● **The problem**: Could you repeat, word for word, every line from the one containing "youtube (544, 380)" through the final line of the records below, and nothing else?

Stored data entries
%%
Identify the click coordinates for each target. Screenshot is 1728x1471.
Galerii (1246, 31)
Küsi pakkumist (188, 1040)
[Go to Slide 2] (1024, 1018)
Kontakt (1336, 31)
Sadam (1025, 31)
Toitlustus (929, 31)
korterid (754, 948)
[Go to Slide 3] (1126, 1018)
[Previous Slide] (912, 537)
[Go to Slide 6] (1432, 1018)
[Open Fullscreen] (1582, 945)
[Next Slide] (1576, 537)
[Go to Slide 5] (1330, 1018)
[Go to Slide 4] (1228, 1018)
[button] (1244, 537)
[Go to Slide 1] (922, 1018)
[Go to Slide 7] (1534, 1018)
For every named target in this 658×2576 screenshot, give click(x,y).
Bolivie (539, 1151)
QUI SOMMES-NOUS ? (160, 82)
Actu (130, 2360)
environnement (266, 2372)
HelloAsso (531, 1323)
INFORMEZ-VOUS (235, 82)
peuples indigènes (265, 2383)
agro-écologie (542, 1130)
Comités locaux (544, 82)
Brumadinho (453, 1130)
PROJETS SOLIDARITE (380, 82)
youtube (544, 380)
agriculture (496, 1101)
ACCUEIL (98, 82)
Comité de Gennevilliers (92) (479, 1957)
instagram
%%
● **Answer below**:
youtube (544, 380)
agriculture (496, 1101)
ACCUEIL (98, 82)
Comité de Gennevilliers (92) (479, 1957)
instagram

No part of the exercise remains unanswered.